The Rocketboys

Certain Circles


Mainstays of the Austin music scene for nearly a decade, anthemic ambient rock band The Rocketboys have steadily built a loyal following over the course of two LPs and a handful of EPs. Their dynamic, majestic songs have earned comparisons to Coldplay, Arcade Fire and Band of Horses, and they’ve captured audiences nationwide with a soaring, stirring live show. After nearly five years without a full-length release, The Rocketboys return with Certain Circles— a seasoned and cohesive LP that combines the grandiosity of the band’s debut 20,000 Ghosts with the soul of sophomore effort Build Anyway— with a sprinkling of their 2015 EP Left | Right‘s pop-sensibility.

The band’s brief stint on an indie label in 2015, despite bringing notable accolades (single Viva Voce on GLEE and over 1 million Spotify streams), left them never quite feeling comfortable in their own artistic skin. Once they parted ways, songs that had been set aside during that time for not being “hit-worthy” resurfaced, and new songs were written with a focus on creating beautiful music regardless of immediate commercial appeal. “It’s liberating to return to doing what we love, remember why we were playing music in the first place,” says keyboardist Justin Wiseman. “We’re incredibly proud of all of the music we’ve created, but with this LP, it feels like we’re back to doing what we do best.” Lead singer and guitarist Brandon Kinder agrees. “We’d gone from small Austin studios, to big LA super studios, to bedrooms, to literally the back of the van. This time, we mostly recorded at my home studio in Austin because we wanted to be able to spend a lot of time experimenting with sounds and parts. It was nice not to feel the pressure of an expensive studio. I think this is the best thing we’ve ever done because of the extra time we were able to spend chasing down ideas.”

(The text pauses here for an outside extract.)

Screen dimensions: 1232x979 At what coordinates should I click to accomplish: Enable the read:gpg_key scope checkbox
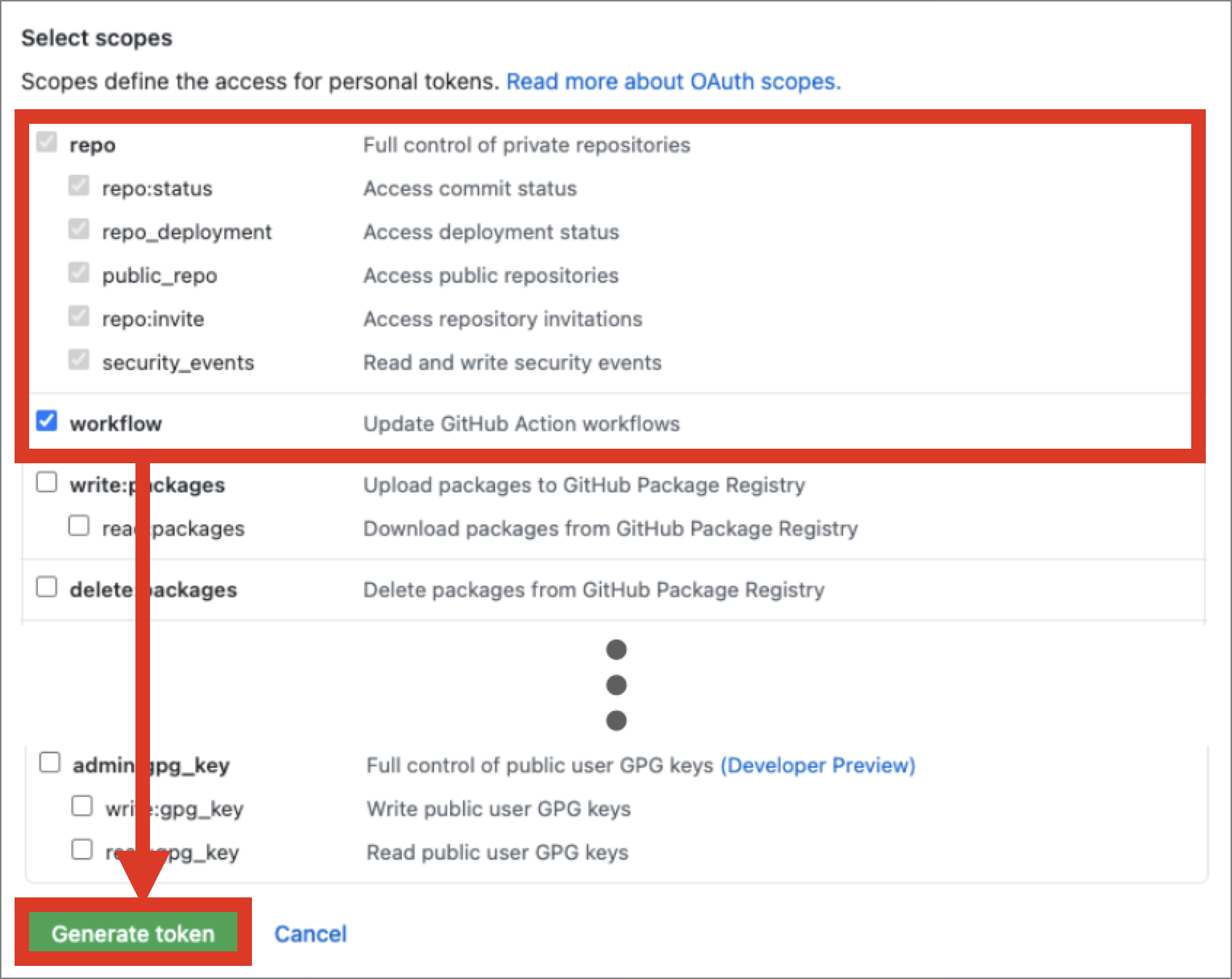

“When we started this band (in college in Abilene, Texas, circa 2005), it wasn’t to make money, or to write a hit, or to hear our voices on the radio,” Kinder says. “We just wrote songs that we thought were cool, and we had fun playing them. “I wouldn’t trade the experiences we’ve had for anything, because I think we’ve grown a lot as songwriters and musicians because of it. But I wanted to get back to that innocence, back to writing with our fans in mind, and not a dollar sign. It’s why we love standing in front of a microphone and an audience– and about what it is to chase a dream until you almost want to give up. Most of the songs on Certain Circles reflect that journey.”

The title Certain Circles refers to a Venn diagram. “It’s one group pulling us one way, and a different group pulling us another,” says Kinder. “We didn’t realize until we started making this record that there were some groups of people who had one idea of what they thought The Rocketboys should be, and there were other groups, other circles that had another idea of who we are. And at least for me, I lost my direction. I just thought I’d plow along and see what happened. But when we started making this record, we realized we wanted to take it back to where we started, and that’s just making music that we love.”

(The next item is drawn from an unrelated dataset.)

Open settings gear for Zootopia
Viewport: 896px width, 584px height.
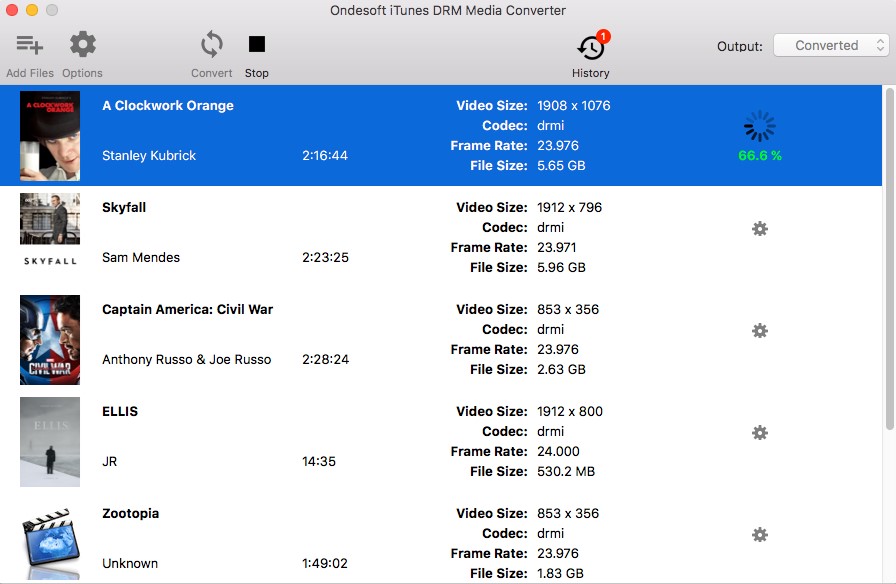click(759, 535)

Talk, a live staple of the band for almost two years, makes its recorded debut on the new LP. “It was going to be one of the main songs on Left | Right, but at the last minute it was axed,” says Wiseman. “To be able to re-think it gave us a chance to give the song far more meaning. I think it’s probably one of the best songs we’ve ever done. It always gets a big reaction when we perform it live.” The Land that No one Promised Us went through an evolution on its way to the final tracklist. “Originally it was a super-poppy and fun song, and it would’ve probably ended up being our most upbeat track ever,” says Wiseman. “Then randomly Brandon did a version of it on piano, playing all seventh (jazzier) chords and way slower. At first it sounded like a joke. But then we couldn’t get past this new take, as it fit the lyrics perfectly. Brandon also did an amazing job with the guitar solo and some other little nuances.” Kinder describes one of his favorite tracks “You’re Just Going To Let Me Down Again” (an angst-ridden accusation of a song) “…it was already one of the best in my opinion, but we were able to add some really interesting keyboard stuff on it,” he says. “And Away We Go — the ending still gives me goosebumps everytime I listen to it.”


The Rocketboys’ traditional DIY spirit lives on. The band did much of the recording themselves, but employed engineer Kevin Butler (Black Books, Quiet Company) and Andy Freeman (Eisley, Manchester Orchestra) to mix. It’s a natural progression for a band — a streamlined, but ambitious effort. Certain Circles stands to bring nostalgia to longtime fans while standing out as The Rocketboys’ best, most creative material to-date. The end result sublimely captures the arc of the band’s circuitous career. Ten years of highs and lows are compressed neatly into 40 minutes of music. Having previously toured with bands ranging from Twenty One Pilots, The Mowgli’s, and Relient K, and fresh from a nationwide tour backing Thrice frontman Dustin Kensrue, The Rocketboys previewed much of Certain Circles on a short fall tour at the end of 2016. With several tracks slated for release this year, the band will release Certain Circles on May 12, 2017.